Cómo adaptar tu rutina de cuidado del acné del verano al invierno

By Hero Cosmetics | Published: 2026-07-11

Category: Guías prácticas

Aprende a ajustar tu rutina de cuidado de la piel para el acné en invierno sin provocar brotes ni sequedad. Cambios clave, consejos de productos y estrategias estacionales para una piel clara durante todo el año.

Cuando el clima pasa de los calurosos y húmedos días de verano al aire frío y seco del invierno, las necesidades de tu piel cambian drásticamente. Para quienes tienen piel propensa al acné, esta transición puede ser un campo minado: los mismos productos ligeros y libres de aceite que mantuvieron a raya los brotes en julio ahora pueden dejar la piel tirante, escamosa e irritada. Mientras tanto, las cremas hidratantes más ricas a veces pueden obstruir los poros y provocar nuevas imperfecciones. La clave es adaptar tu rutina gradualmente, centrándote en la hidratación sin congestión.

En esta guía, repasaremos los pasos esenciales para hacer la transición de tu rutina de cuidado de la piel para el acné del verano al invierno. Aprenderás qué productos cambiar, qué ingredientes priorizar y cómo mantener una tez clara y cómoda incluso cuando bajan las temperaturas. También destacaremos algunas soluciones específicas de Hero Cosmetics que pueden ayudarte a mantener el rumbo, incluido el parche Mighty Patch Original para el tratamiento de emergencia de imperfecciones y the Brightening Twins para la hiperpigmentación postinflamatoria.

The Brightening Twins
the Brightening Twins

Por qué tu rutina de cuidado de la piel para el acné necesita un cambio estacional

El cuidado de la piel en verano suele basarse en geles ligeros a base de agua y fórmulas libres de aceite que controlan el exceso de sebo y el sudor. La alta humedad puede hacer que la piel se sienta grasa, y muchas personas recurren a exfoliantes fuertes o astringentes para mantener los poros limpios. Sin embargo, el invierno trae consigo una menor humedad, calefacción interior y vientos fuertes que despojan a la piel de su barrera de humedad natural. Cuando la barrera se ve comprometida, la piel puede sobrecompensar produciendo más grasa, lo que lleva a un frustrante ciclo de sequedad y brotes.
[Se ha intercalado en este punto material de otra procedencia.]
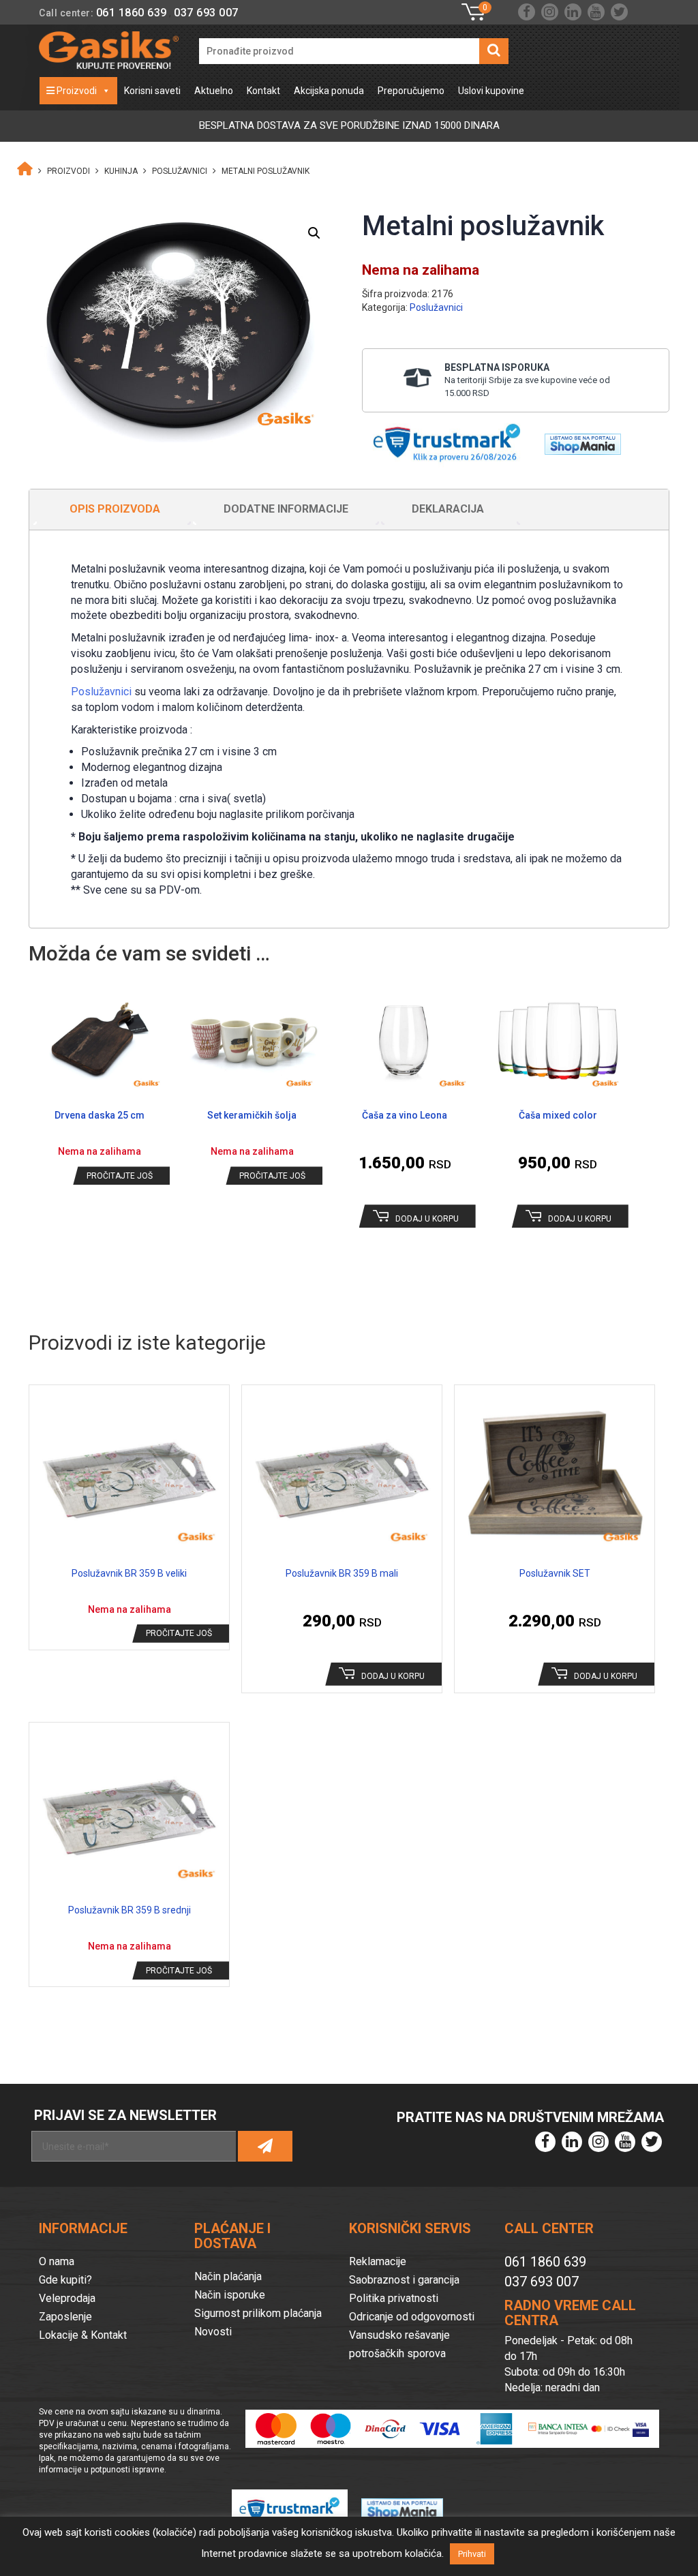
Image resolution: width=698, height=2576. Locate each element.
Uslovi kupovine (491, 90)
Además, muchos ingredientes para combatir el acné, como el ácido salicílico, el peróxido de benzoilo y los retinoides, pueden volverse más irritantes en climas fríos porque la piel ya está deshidratada. Por eso, una rutina de cuidado de la piel estacional no se trata solo de comodidad, sino de prevenir el acné invernal y mantener un cutis equilibrado. Al hacer cambios estratégicos y agregar ingredientes que favorezcan la barrera cutánea, puedes evitar la temida combinación de parches secos y granos activos.

  • Verano: céntrate en el control de la grasa y la hidratación ligera. Invierno: prioriza la reparación de la barrera cutánea y la exfoliación suave.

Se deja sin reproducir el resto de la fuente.